Note

This page is a reference documentation. It only explains the function signature, and not how to use it. Please refer to the user guide for the big picture.

5.2.5. sammba.data_fetchers.fetch_masks_dorr_2008

sammba.data_fetchers.fetch_masks_dorr_2008(image_format='nifti', downsample='30', data_dir=None, resume=True, verbose=1)

Downloads DORR 2008 atlas first, then uses its labels to produce tissue masks.

Parameters

image_format : one of {‘nifti’, ‘minc’}, optional

Format to download

downsample : one of {‘30’, ‘100’}, optional

Downsampling resolution in microns.

data_dir : str, optional

Path of the data directory. Use to forec data storage in a non- standard location. Default: None (meaning: default)

resume : bool, optional

whether to resumed download of a partly-downloaded file.

verbose : int, optional

verbosity level (0 means no message).

Returns

mask_imgs: sklearn.datasets.base.Bunch

dictionary-like object, contains:

  • ‘brain’ : nibabel.nifti1.Nifti1Image brain mask image.

  • ‘gm’ : nibabel.nifti1.Nifti1Image grey matter mask image.

  • ‘cc’ : nibabel.nifti1.Nifti1Image eroded corpus callosum mask image.

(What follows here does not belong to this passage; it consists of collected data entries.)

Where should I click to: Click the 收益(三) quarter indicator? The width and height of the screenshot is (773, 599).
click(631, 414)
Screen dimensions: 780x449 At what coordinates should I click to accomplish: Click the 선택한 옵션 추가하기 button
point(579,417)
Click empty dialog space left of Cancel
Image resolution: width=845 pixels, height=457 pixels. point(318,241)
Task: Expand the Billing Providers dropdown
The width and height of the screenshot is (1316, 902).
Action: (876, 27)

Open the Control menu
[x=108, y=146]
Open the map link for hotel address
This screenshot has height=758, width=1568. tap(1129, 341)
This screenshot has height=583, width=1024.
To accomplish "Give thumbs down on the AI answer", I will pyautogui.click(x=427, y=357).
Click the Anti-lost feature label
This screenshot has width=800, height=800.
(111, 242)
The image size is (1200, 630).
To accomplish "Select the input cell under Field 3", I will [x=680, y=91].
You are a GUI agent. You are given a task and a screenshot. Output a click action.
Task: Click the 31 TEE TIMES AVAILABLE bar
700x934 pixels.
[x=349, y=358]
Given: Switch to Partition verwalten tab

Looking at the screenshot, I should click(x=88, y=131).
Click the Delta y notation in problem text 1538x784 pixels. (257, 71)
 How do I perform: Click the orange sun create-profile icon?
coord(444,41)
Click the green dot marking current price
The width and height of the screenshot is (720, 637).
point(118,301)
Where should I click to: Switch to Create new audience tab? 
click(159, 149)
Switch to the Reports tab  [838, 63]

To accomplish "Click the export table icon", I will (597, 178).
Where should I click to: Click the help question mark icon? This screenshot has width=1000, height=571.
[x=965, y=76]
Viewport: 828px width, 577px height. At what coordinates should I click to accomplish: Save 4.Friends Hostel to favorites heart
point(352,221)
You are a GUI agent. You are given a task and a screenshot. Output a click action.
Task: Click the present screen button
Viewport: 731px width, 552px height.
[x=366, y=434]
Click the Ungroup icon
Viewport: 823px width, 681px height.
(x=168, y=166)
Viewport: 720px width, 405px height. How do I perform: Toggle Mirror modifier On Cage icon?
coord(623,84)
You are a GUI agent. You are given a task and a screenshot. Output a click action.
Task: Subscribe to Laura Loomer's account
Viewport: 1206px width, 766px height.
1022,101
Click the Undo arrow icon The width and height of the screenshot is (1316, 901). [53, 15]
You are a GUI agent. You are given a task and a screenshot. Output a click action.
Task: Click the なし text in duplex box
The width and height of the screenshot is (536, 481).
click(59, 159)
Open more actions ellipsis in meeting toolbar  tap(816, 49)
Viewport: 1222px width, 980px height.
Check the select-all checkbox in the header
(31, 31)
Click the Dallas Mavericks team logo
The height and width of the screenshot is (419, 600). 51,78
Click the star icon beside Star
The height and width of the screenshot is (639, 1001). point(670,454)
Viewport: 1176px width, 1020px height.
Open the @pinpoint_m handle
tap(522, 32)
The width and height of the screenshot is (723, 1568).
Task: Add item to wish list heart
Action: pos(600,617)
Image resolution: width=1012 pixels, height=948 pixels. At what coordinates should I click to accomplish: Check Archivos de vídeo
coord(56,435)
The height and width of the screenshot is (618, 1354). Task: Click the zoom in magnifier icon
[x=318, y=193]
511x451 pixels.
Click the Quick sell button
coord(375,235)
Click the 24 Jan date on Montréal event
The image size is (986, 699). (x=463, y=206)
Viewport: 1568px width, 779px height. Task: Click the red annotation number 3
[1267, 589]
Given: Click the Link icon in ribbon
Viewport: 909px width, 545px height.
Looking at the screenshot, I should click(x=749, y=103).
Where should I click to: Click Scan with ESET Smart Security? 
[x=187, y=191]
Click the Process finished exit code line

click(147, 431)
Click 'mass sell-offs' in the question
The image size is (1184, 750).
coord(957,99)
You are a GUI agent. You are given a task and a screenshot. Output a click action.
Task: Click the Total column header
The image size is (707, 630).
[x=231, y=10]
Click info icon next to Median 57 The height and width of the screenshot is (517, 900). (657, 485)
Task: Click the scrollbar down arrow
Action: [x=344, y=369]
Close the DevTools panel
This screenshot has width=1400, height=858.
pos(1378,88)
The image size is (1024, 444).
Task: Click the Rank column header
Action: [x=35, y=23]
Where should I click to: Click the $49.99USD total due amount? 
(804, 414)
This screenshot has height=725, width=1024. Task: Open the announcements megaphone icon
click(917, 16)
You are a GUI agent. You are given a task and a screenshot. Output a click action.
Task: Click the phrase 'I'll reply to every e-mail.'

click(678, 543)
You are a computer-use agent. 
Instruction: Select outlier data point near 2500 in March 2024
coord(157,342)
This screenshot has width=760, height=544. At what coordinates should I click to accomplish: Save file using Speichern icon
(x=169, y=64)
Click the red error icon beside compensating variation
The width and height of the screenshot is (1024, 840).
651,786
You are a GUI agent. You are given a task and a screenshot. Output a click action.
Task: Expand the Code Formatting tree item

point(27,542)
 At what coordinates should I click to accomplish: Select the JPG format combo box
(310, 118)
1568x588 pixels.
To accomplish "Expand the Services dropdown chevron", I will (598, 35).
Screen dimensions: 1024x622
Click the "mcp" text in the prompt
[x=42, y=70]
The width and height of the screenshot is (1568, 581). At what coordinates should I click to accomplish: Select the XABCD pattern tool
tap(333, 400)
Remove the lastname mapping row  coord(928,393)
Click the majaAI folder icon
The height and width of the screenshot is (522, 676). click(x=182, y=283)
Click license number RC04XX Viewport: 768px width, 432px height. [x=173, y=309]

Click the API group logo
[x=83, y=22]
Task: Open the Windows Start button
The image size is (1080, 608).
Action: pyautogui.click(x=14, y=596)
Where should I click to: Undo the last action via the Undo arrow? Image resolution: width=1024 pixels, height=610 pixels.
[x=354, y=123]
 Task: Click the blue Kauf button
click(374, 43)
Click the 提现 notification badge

  • ‘ventricles’nibabel.nifti1.Nifti1Image eroded ventricles mask

    image.

See also

sammba.data_fetchers.fetch_atlas_dorr_2008

for details regarding the DORR 2008 atlas.

Notes

This function relies on DORR 2008 atlas where we particularly pick ventricles and corpus callosum regions. Then, do a bit post processing such as binary closing operation to more compact brain and grey matter mask image and binary erosion to non-contaminated corpus callosum and ventricles mask images. Note: It is advised to check the mask images with your own data processing.